“Le donne non si toccano nemmeno con un fiore”.
È con questo slogan quasi d’altri tempi che le donne dello Zen sono partite in corteo da Via Fausto Coppi per dare vita alla fiaccolata in nome di Ilaria, Sara e di tutte le altre vittime di femminicidio.

Giovedì sera hanno attraversato le vie del loro quartiere, in quella stessa città di Palermo abituata ad analoghe manifestazioni nel suo centro storico. La loro voce è sicura, determinata come i passi e l’entusiasmo che le portano ad andare veloci, troppo veloci, a testimoniare l’urgenza della loro voglia di esserci, da protagoniste.

L’idea è nata durante un incontro allo Spazio Mamme, nei locali del Laboratorio Zen Insieme, condiviso con Save the Children che lo ospita. Si sono organizzate, hanno scelto le parole d’ordine e le hanno rese chiare e visibili negli striscioni e nei cartelloni che hanno realizzato tutte insieme, coinvolgendo le altre realtà sociali del quartiere.

Ora sono davvero unite, alzano a turno la voce per avviare il coro degli altri slogan che rivendicano diritti e denunciano la violenza maschile sulle donne. Sono mamme e giovani donne, ragazzine e bambine e con loro tanti giovani uomini, molti adolescenti. Insieme sostengono la voce, gli striscioni, il passo.

In coda al corteo alcune suore impegnate nella promozione sociale del quartiere insieme ad educatori ed educatrici, volontari e volontarie, uomini e donne in un unico abbraccio di condivisione e amicizia visibili nei volti sorridenti e nella cura del percorso che ci fa ritornare vicino al punto di partenza, al campetto sportivo dove hanno voluto cassa e microfono.

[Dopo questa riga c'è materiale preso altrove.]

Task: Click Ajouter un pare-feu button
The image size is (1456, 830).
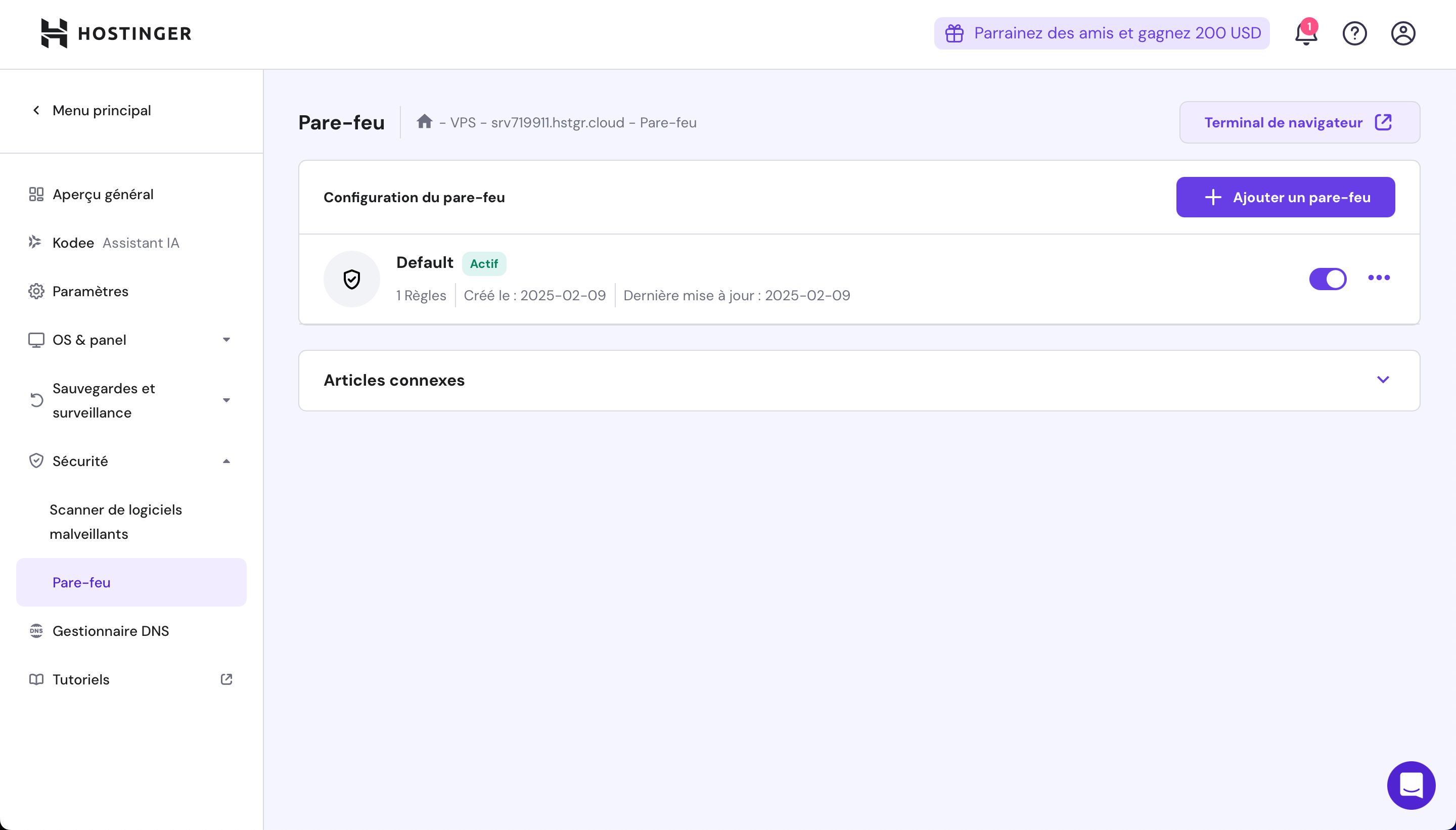Action: pyautogui.click(x=1286, y=197)
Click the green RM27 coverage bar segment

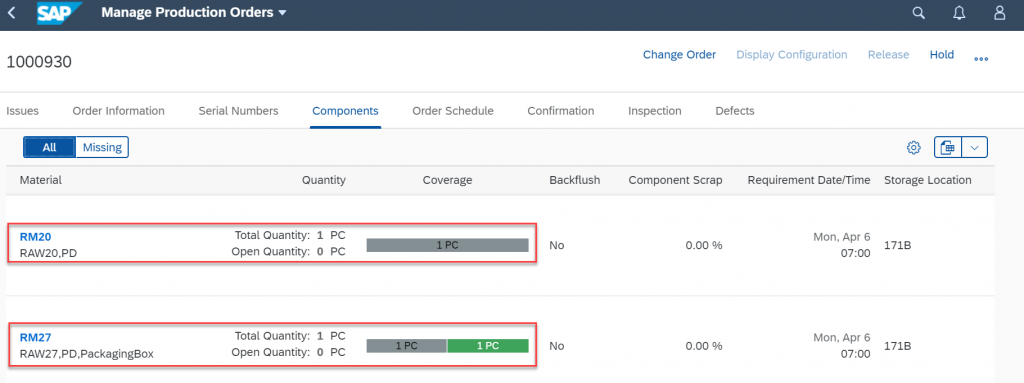point(487,346)
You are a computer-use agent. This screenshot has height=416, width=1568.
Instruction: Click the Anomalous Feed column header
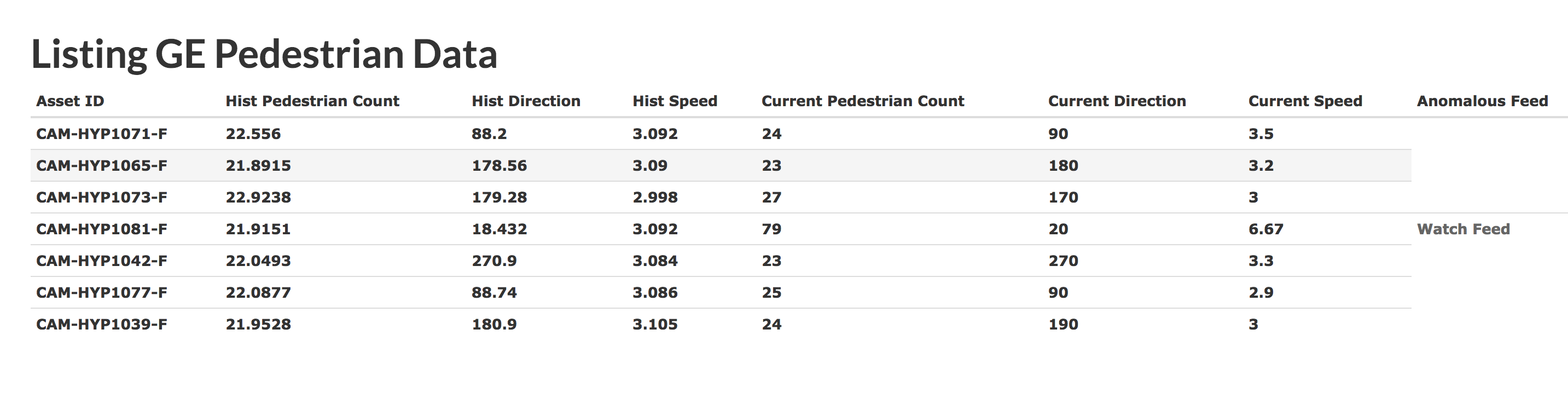pos(1482,101)
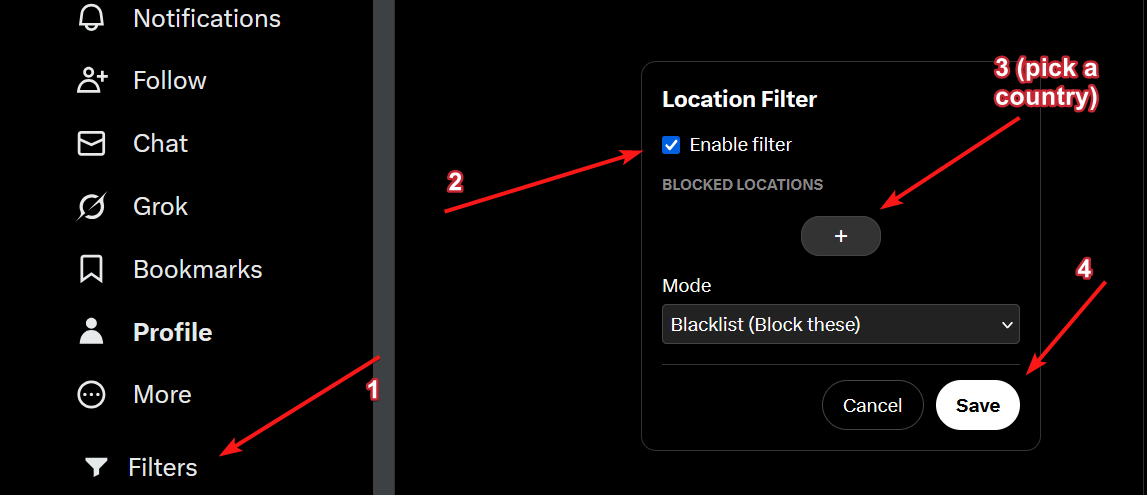Click the Mode dropdown chevron arrow
1147x495 pixels.
[x=1006, y=324]
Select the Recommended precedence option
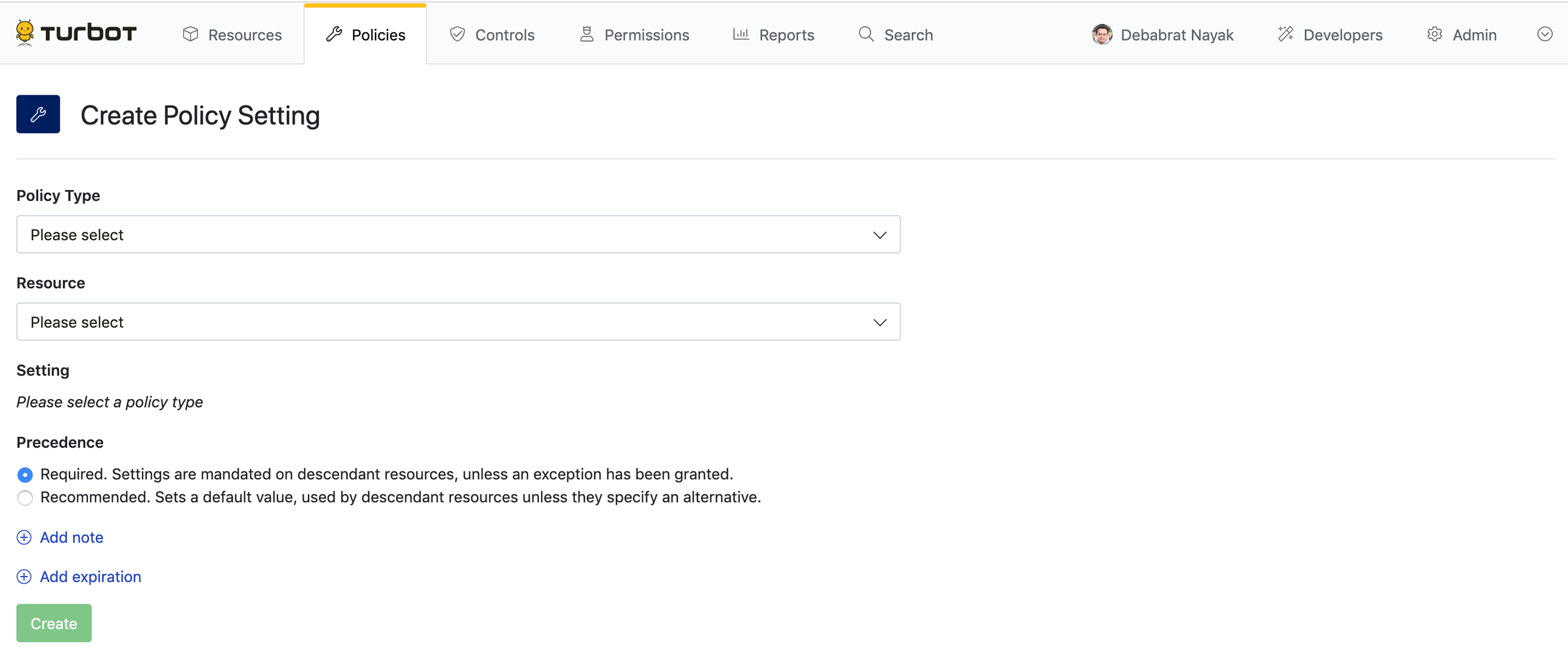The width and height of the screenshot is (1568, 652). pos(25,497)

Così prendono parola per raccontarsi, raccontare come sono arrivate fin qui e come da qui vogliono ripartire nella consapevolezza di come i femminicidi siano solo la punta dell’iceberg della violenza maschile sulle donne.
Una mamma ricorda a tutte che è ai loro figli che devono insegnare a non usare la violenza, se vogliono difendere le loro figlie, e invita le figlie a non avere paura di parlare con loro e a denunciare.

Una figlia legge una lettera in cui dichiara che, benché lei sia timida, di fronte a tanta reiterata violenza – è di stamattina l’ultimo femminicidio – la rabbia le esce dalle viscere. E con questa rabbia si unisce al coro che prima, in corteo, chiedeva giustizia, pene sicure e severe fino all’ergastolo ostativo, con tutta la sua problematicità non certamente risolutiva.

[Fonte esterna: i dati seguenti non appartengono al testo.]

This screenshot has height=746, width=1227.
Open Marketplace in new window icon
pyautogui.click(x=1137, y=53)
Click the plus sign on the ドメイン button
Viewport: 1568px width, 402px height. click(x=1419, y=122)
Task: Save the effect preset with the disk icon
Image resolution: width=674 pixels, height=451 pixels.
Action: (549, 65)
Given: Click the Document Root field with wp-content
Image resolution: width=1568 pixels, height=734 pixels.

Così c’è pure chi ha voce per chiedere che finalmente siano attivati percorsi obbligatori di educazione all’affettività e alla sessualità nelle scuole.

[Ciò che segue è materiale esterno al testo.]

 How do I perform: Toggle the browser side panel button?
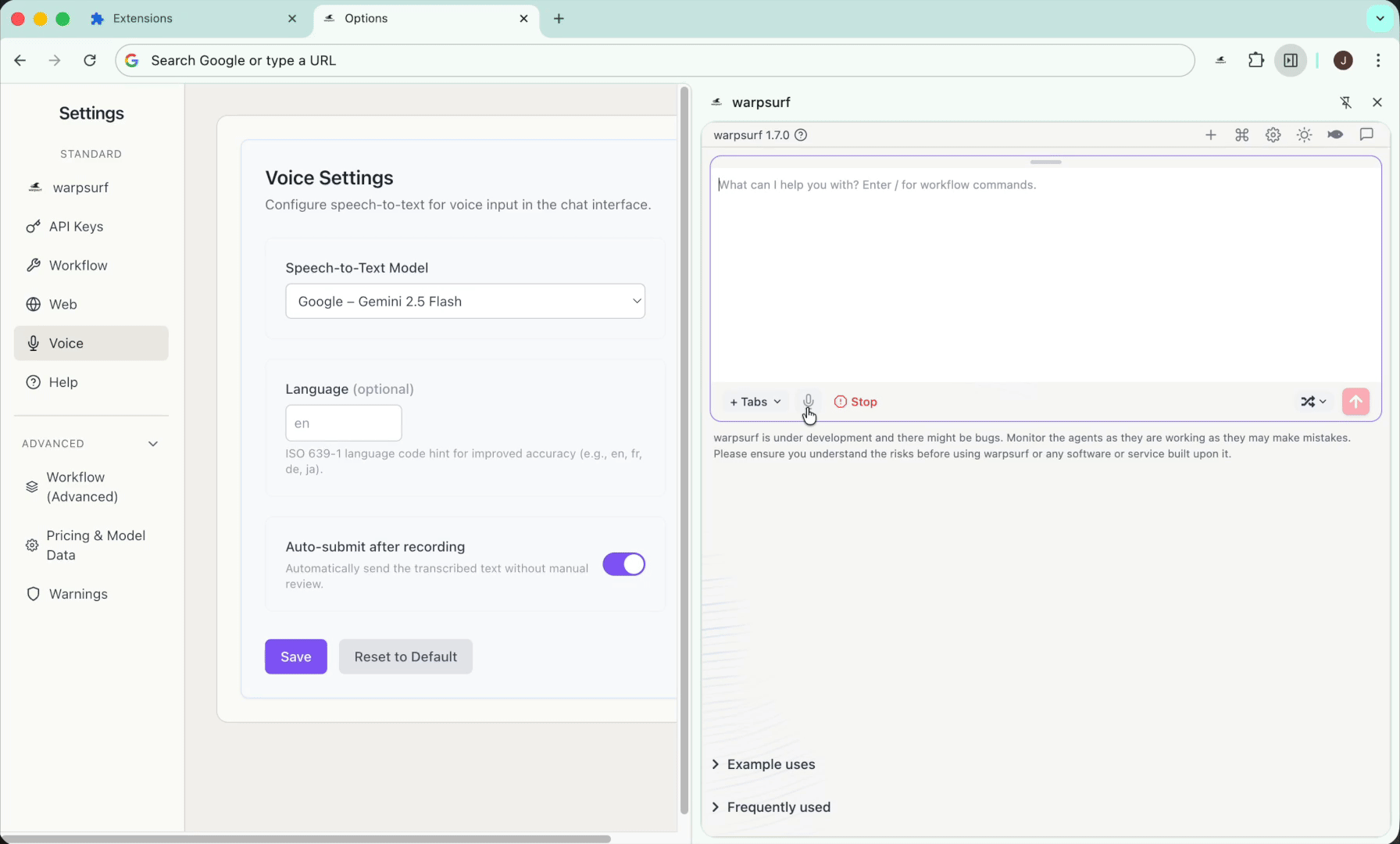[1291, 60]
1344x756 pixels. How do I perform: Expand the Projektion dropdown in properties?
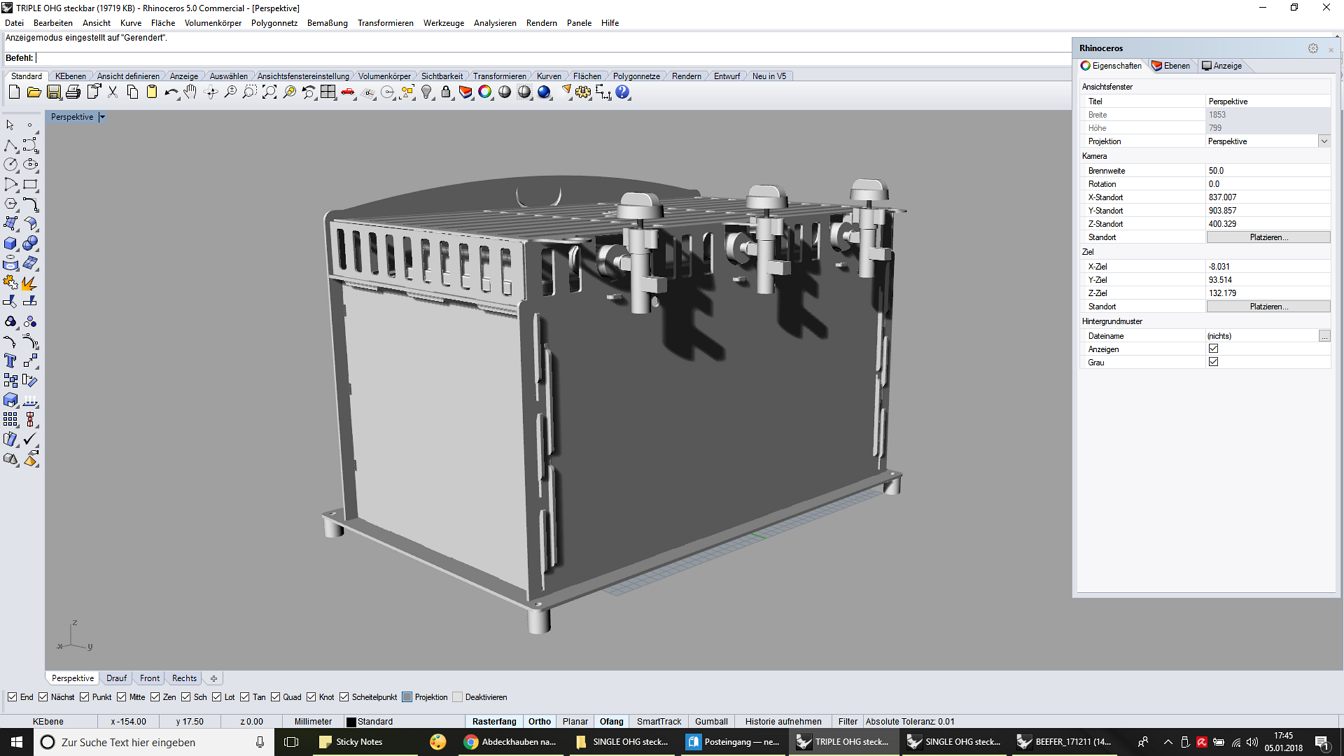pos(1323,142)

C’è chi ha il coraggio di testimoniare la propria esperienza di violenza subita e la capacità di riscatto che oggi la fa essere qui, insieme alle altre.
C’è chi fa i nomi di alcune delle ultime vittime, e troppo lungo sarebbe l’elenco completo, per concludere con “potrei esserci anch’io”. Agli uomini presenti, mariti, padri, fratelli, amici, si chiede di prendere posizione: che cosa fareste?

Che cosa facciamo? Che cosa dobbiamo e possiamo fare tutti e tutte insieme, qui e in ogni quartiere della nostra città, in ogni scuola e in ogni relazione in cui ci troviamo a confrontarci con la scelta tra violenza e nonviolenza?

Con questi interrogativi, che esigono risposte collettive ed istituzionali, ci salutiamo perché si è fatto tardi e il tempo a disposizione della piazza è finito. Continua quello della denuncia, dell’impegno, della lotta ovunque ci saranno donne, come queste dello Zen, pronte a fare sentire la propria voce e a fare rumore. Ed è a loro, per avere contribuito con la loro pratica a suscitare spazi di riflessione, che va oggi il nostro grazie.